No lo vi sonreír pero supe que lo hacía. Supe que curvaba la boca e imaginé esa curva, su tamaño, la trayectoria que marcaría en el rostro de mi enemigo. Se alejó un poco.

-¡Qué maravilla este escritorio! ¡La obra de Pridiliano Pueyrredón no cansa, no! Yo viviría paseando los ojos por esas pampas, por la cara de esos gauchos esperanzados que creían en un mañana.

El hombre buscaba en mí una respuesta que no le daría. Me fustigaba hurgándome la lengua, pero yo me había jurado no darle el gusto.

-Sos un chico muy callado vos.

-Eso dicen.

-¿Quiénes dicen?-lo vi acercarse con aplomo. No sé porque pensé que me golpearía. En cambio, cerró los puños y los apoyó sobre la madera. Hubo un sonido que fue para mí. -¿Quiénes dicen?

-Todos, no sé, la familia.-sentía un temblor en los tobillos y que las sienes me dolían. El tono de voz de aquél hombre me recordó el ruido de la máquina de coser de la abuela.

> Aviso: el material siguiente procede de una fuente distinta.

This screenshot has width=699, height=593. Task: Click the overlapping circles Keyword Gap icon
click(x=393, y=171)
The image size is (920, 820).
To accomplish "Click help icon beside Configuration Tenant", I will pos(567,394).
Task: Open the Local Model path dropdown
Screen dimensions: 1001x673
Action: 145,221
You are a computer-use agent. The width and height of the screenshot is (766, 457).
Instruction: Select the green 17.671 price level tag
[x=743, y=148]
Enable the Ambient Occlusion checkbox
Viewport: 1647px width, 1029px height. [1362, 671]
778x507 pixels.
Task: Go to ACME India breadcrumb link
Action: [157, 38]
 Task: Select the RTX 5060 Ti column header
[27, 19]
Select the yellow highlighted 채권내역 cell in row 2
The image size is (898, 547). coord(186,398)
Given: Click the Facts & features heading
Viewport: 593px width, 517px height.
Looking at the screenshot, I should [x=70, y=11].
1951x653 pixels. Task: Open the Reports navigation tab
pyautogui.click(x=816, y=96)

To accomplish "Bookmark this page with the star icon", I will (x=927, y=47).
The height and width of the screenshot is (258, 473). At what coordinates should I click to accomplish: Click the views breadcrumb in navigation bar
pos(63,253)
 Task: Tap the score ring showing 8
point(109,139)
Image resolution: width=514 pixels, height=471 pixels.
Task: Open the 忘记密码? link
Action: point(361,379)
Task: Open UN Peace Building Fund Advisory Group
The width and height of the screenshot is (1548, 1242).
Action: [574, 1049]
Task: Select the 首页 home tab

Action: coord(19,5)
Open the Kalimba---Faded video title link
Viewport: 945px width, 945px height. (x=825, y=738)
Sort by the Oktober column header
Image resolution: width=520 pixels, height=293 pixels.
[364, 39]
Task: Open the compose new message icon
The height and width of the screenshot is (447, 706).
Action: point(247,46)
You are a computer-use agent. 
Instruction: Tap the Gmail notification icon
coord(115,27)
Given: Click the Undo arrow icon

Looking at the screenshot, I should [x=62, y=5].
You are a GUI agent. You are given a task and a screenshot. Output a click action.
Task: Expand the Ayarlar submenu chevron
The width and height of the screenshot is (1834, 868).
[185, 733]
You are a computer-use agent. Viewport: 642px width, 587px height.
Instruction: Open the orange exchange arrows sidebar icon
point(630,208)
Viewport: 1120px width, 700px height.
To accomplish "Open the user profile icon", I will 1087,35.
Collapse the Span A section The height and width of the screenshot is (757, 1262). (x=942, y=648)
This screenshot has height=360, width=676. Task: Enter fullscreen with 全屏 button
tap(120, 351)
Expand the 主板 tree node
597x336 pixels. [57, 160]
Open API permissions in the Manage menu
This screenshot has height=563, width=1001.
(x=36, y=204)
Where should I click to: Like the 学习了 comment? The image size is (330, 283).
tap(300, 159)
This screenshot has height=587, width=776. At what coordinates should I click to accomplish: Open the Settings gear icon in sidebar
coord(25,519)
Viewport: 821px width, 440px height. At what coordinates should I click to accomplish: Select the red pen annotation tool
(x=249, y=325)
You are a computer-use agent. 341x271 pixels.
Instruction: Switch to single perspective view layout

-"Todos" es mucha gente Horacio.

-"Todos" son todos.-empujé el sillón abriéndome camino entre el sillón y las panas. En el apuro tropecé con la alfombra y caí. Los anteojos, arrancados por el impacto, fueron a dar en el dintel de la puerta. Cuando los encontró mi mano Carlos Bazán estaba delante de mí. La suela de su zapato era verde y el pantalón, de alpaca.

-Te ayudo o podés sólo Horacio.

Se quedó a cenar. Mis mujeres me obligaron a escucharlo. Me decían que le contara de mis estudios, de mis paseos en bicicleta. Era como si ellas, con su hablar constante fueran empujándome a Bazán. Y él, tocando las servilletas, jugando con unas migas de galletas, con esos ojos que no tenían otro imán que los míos. Me olía. También los lobos cuando cazan buscan el olor del otro en las huellas. Al tomarle la mano a tía Dolores yo sé que Carlos Bazán se fijaba en mí. Esa noche el postre me retuvo en la mesa. Mi abuela había preparado sambayón y no pude despreciarla.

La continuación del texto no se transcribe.